到目前为止,我使用了如下所示的 for 循环,但它非常耗时,有没有更好的方法来做到这一点?

for files in glob.glob("AM_B0_*.flac.h5"):
    if files[11]=='_':
        year=files[12:16]
        month=files[17:19]
        day= files[20:22]
        hour=files[23:25]
        minute=files[25:27]
        second=files[27:29]
        tindex=pd.date_range(start= '%d-%02d-%02d %02d:%02d:%02d' %(int(year),int(month), int(day), int(hour), int(minute), int(second)), periods=60, freq='10S') 

    else:
        year=files[11:15]
        month=files[16:18]
        day= files[19:21]
        hour=files[22:24]
        minute=files[24:26]
        second=files[26:28]
        tindex=pd.date_range(start= '%d-%02d-%02d %02d:%02d:%02d' %(int(year), int(month), int(day), int(hour), int(minute), int(second)), periods=60, freq='10S')

代替使用硬编码的文件 [11] 去查找 _ 的最后一个或倒数第二个索引,然后使用您的代码,这样您就不必编写 2 次相同的代码。

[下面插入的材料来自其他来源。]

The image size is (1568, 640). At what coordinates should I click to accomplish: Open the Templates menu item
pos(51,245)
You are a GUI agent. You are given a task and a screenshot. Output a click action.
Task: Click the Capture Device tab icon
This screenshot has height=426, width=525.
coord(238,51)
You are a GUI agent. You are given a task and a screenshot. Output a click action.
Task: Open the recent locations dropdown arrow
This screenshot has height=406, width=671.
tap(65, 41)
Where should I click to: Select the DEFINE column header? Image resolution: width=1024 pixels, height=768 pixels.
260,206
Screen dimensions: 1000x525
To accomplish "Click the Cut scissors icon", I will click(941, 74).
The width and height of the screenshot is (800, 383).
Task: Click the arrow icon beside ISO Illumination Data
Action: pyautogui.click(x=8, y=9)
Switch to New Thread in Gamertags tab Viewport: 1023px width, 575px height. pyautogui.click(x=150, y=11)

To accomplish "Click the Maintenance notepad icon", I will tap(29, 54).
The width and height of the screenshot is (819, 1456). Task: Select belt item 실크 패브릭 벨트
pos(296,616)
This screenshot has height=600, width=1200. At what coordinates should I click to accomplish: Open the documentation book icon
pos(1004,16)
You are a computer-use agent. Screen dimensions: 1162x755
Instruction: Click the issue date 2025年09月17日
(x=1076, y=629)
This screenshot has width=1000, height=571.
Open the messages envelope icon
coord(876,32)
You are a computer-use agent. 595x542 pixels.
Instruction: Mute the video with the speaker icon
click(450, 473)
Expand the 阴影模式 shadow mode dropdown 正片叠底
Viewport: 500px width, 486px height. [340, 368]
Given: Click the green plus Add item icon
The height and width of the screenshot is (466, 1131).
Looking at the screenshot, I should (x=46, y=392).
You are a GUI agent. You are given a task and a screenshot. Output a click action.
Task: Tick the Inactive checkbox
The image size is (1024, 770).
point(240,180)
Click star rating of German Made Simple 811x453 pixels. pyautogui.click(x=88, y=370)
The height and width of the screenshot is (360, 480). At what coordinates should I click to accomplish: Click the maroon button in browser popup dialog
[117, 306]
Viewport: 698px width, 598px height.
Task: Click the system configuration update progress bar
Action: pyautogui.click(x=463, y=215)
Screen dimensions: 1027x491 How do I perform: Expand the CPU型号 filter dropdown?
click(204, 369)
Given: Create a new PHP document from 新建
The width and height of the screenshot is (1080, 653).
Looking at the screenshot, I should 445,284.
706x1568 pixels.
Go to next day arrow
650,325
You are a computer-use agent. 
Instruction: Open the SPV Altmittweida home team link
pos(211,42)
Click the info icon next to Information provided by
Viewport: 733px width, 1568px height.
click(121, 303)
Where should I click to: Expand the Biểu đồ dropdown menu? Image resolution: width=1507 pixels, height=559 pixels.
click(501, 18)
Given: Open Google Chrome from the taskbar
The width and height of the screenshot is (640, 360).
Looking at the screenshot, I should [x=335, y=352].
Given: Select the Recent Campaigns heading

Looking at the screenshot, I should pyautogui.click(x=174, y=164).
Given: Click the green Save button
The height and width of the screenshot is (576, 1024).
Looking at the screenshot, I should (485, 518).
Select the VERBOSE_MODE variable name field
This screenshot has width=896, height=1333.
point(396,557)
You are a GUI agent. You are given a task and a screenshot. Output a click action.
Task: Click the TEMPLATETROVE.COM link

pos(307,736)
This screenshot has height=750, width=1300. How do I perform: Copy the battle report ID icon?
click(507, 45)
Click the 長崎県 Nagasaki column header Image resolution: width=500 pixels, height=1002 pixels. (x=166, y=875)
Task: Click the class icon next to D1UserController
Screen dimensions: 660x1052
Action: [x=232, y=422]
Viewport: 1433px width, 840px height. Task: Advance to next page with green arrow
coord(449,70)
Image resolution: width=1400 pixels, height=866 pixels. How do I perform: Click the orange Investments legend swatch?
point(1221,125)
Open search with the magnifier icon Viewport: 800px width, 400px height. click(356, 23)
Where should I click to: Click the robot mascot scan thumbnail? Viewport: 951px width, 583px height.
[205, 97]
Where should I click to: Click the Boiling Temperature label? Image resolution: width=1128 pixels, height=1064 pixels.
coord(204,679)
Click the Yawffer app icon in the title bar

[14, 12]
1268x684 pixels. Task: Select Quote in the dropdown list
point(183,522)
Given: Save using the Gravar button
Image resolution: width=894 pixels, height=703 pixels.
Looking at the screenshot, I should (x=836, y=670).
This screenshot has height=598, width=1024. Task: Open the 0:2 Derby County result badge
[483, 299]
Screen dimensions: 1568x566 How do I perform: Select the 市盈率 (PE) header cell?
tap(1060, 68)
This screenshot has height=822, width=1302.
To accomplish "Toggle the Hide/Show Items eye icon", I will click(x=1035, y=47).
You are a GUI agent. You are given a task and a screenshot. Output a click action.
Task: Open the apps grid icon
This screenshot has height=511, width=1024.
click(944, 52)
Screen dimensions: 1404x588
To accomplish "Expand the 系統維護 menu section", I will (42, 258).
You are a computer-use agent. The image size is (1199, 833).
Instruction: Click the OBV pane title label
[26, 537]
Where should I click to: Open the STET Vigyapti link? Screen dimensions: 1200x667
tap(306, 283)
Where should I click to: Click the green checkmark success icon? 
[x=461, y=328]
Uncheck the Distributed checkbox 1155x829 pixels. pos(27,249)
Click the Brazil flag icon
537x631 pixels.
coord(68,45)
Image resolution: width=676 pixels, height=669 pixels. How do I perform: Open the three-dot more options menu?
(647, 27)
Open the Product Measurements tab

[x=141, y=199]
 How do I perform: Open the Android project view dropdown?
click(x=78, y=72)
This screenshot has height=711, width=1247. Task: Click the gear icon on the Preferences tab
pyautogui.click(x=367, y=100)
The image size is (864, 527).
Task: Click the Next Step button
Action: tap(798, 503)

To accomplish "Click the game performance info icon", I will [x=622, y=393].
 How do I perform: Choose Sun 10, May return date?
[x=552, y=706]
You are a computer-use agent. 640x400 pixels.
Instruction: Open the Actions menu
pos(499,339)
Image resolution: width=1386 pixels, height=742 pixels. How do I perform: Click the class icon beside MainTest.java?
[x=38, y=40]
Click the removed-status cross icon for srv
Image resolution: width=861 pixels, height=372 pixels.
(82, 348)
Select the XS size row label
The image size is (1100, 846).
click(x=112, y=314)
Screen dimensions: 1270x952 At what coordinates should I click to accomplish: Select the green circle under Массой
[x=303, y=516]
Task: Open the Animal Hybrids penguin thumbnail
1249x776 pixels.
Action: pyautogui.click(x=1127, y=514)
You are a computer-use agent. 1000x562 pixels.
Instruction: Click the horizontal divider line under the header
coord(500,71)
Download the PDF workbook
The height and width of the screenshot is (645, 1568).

或者使用正则表达式解析字符串。

试试这个(基于倒数第二个“-”,不需要 if-else 大小写):

filesall = ['AM_B0_D0.0_2016-04-01T010000.flac.h5',
 'AM_B0_D3.7_2016-04-13T215000.flac.h5',
 'AM_B0_D10.3_2017-03-17T110000.flac.h5',
 'AM_B0_D0.7_2016-10-21T104000.flac.h5',
 'AM_B0_D4.4_2016-08-05T151000.flac.h5',
 'AM_B0_D0.0_2016-04-01T010000.flac.h5',
 'AM_B0_D3.7_2016-04-13T215000.flac.h5',
 'AM_B0_D10.3_2017-03-17T110000.flac.h5',
 'AM_B0_D0.7_2016-10-21T104000.flac.h5',
 'AM_B0_D4.4_2016-08-05T151000.flac.h5']

def find_second_last(text, pattern):
    return text.rfind(pattern, 0, text.rfind(pattern))

for files in filesall:
    start = find_second_last(files,'-') - 4 # from yyyy- part
    timepart = (files[start:start+17]).replace("T"," ")
    #insert 2 ':'s
    timepart = timepart[:13] + ':' + timepart[13:15] + ':' +timepart[15:]
    # print(timepart)
    tindex=pd.date_range(start= timepart, periods=60, freq='10S')